++++ The records
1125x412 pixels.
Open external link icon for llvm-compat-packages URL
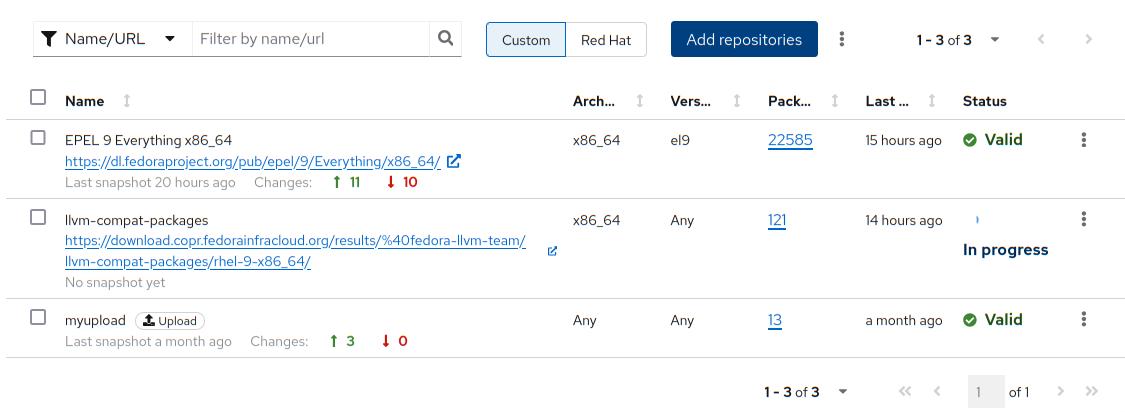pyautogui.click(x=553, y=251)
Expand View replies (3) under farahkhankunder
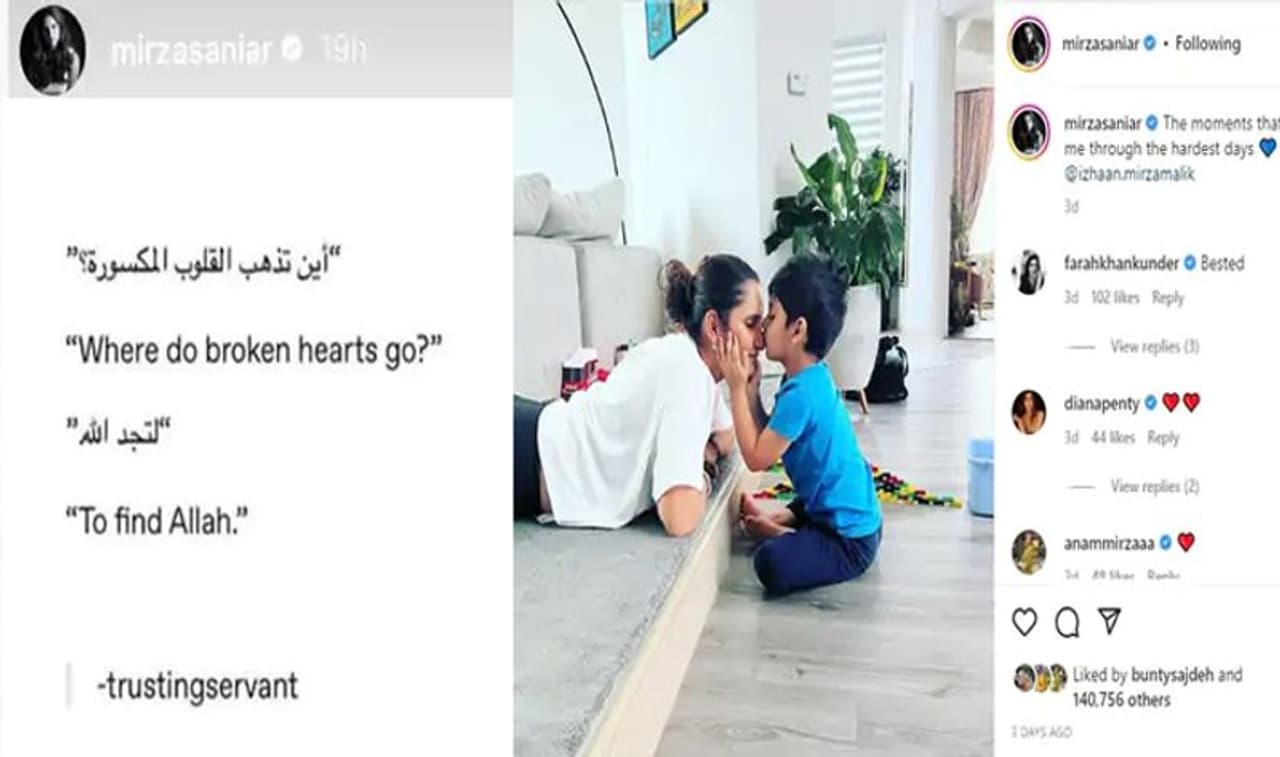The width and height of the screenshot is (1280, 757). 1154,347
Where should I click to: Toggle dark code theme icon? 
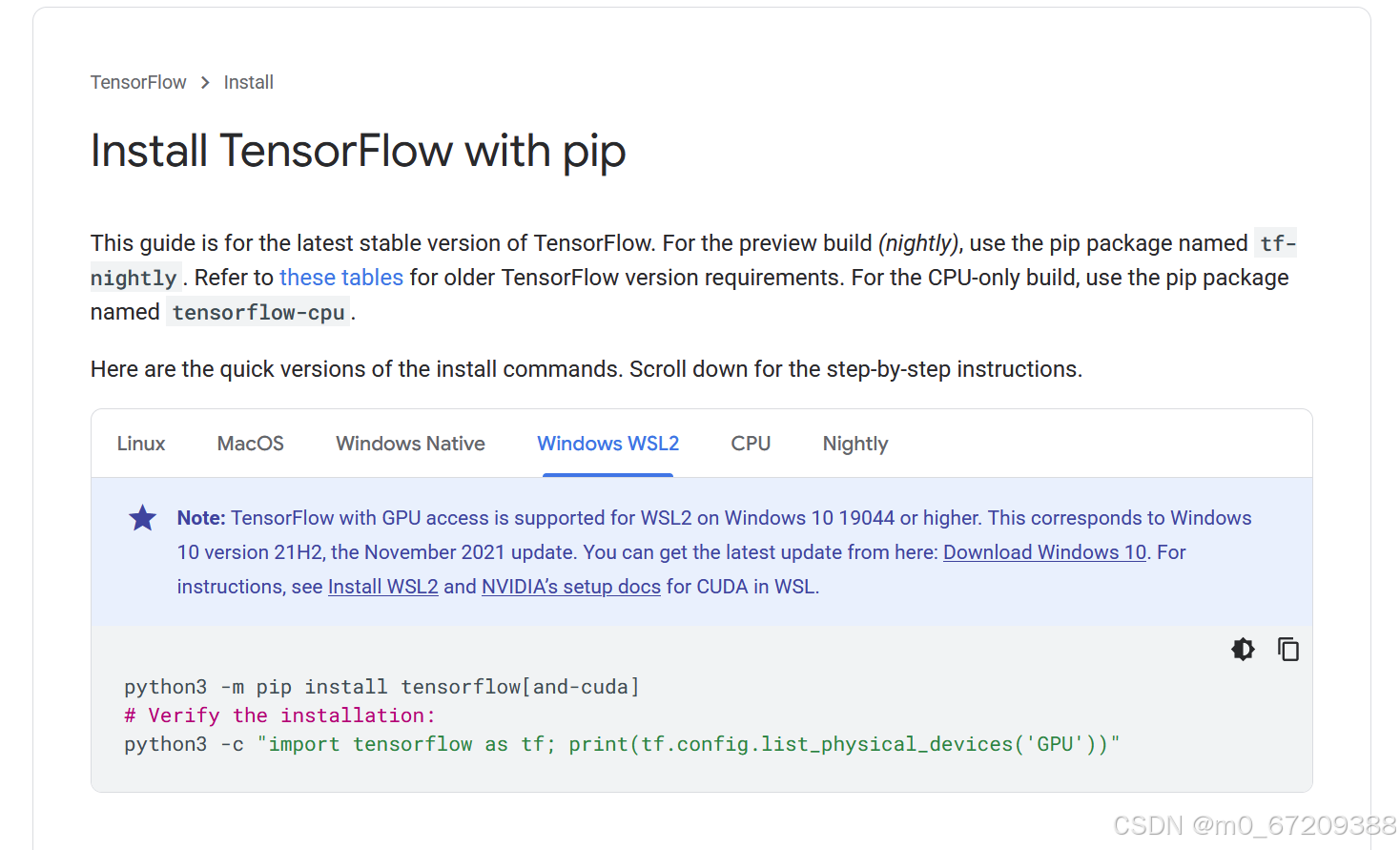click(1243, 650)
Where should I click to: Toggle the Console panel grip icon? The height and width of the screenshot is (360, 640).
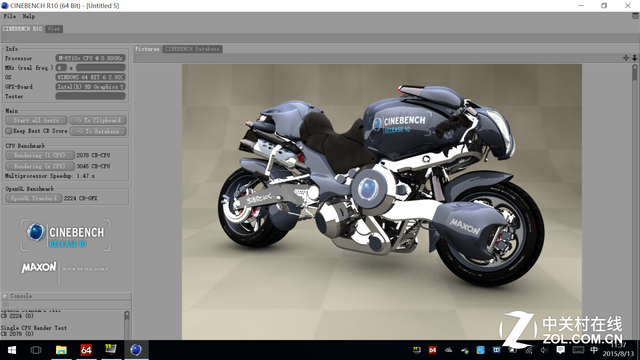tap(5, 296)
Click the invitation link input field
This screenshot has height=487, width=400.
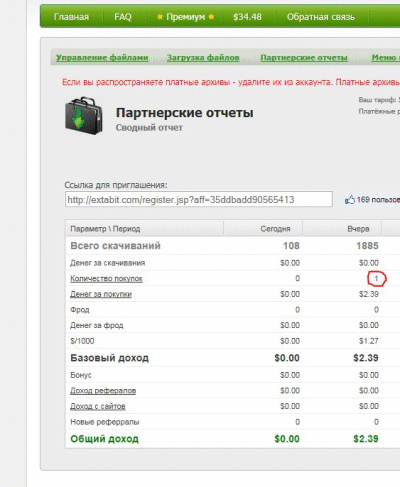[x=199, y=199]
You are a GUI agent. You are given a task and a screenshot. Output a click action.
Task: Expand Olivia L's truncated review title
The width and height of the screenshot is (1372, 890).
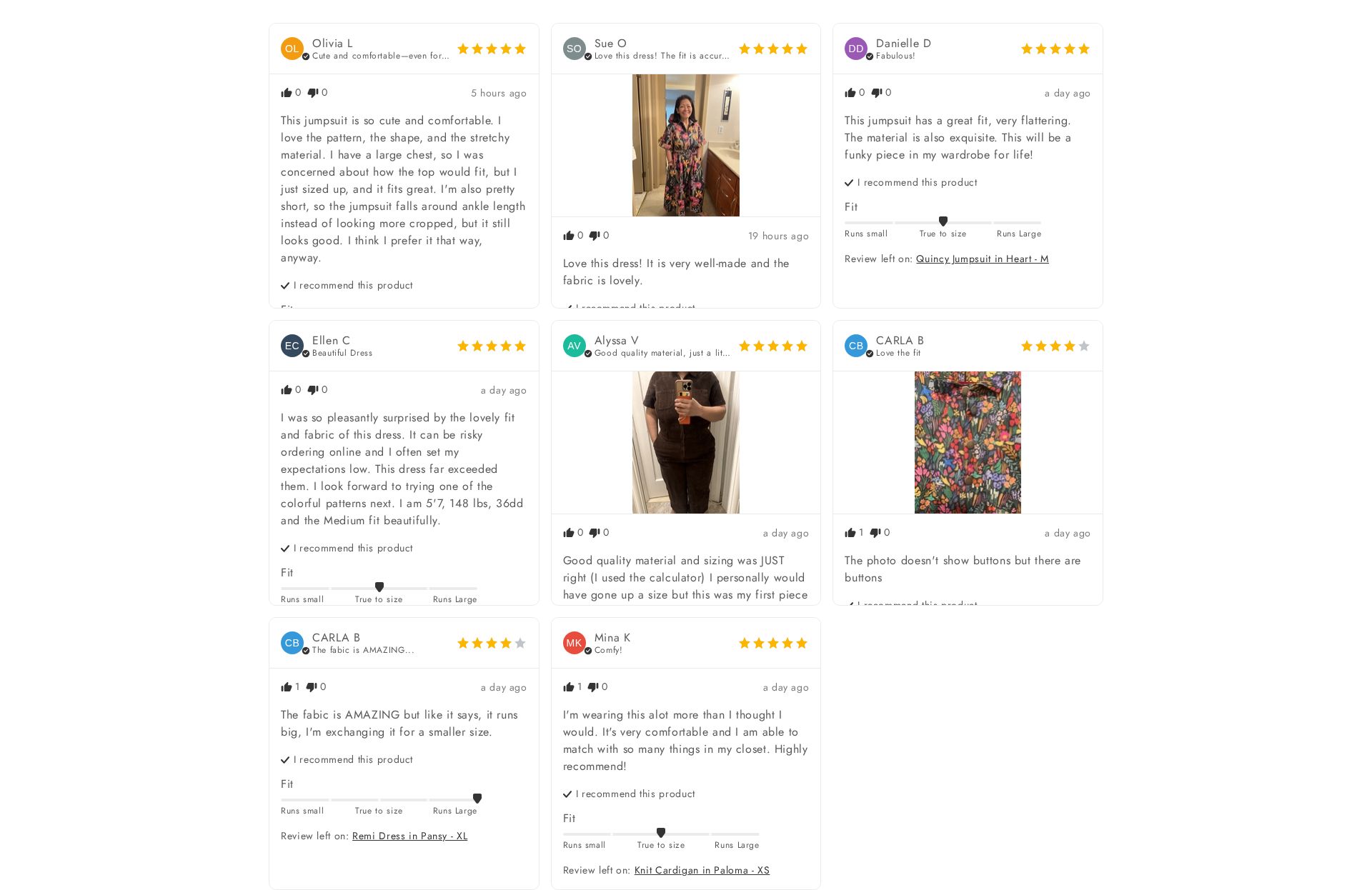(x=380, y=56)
++++++++
Task prompt: Each record above should come back exactly the same, only without its pictures.

Solution for this problem:
1125x412 pixels.
Open external link icon for llvm-compat-packages URL
pyautogui.click(x=553, y=251)
Expand View replies (3) under farahkhankunder
The width and height of the screenshot is (1280, 757). 1154,347
Where should I click to: Toggle dark code theme icon? 
click(1243, 650)
Where should I click to: Toggle the Console panel grip icon? The height and width of the screenshot is (360, 640).
tap(5, 296)
Click the invitation link input field
This screenshot has height=487, width=400.
[x=199, y=199]
You are a GUI agent. You are given a task and a screenshot. Output a click action.
Task: Expand Olivia L's truncated review title
The width and height of the screenshot is (1372, 890).
(x=380, y=56)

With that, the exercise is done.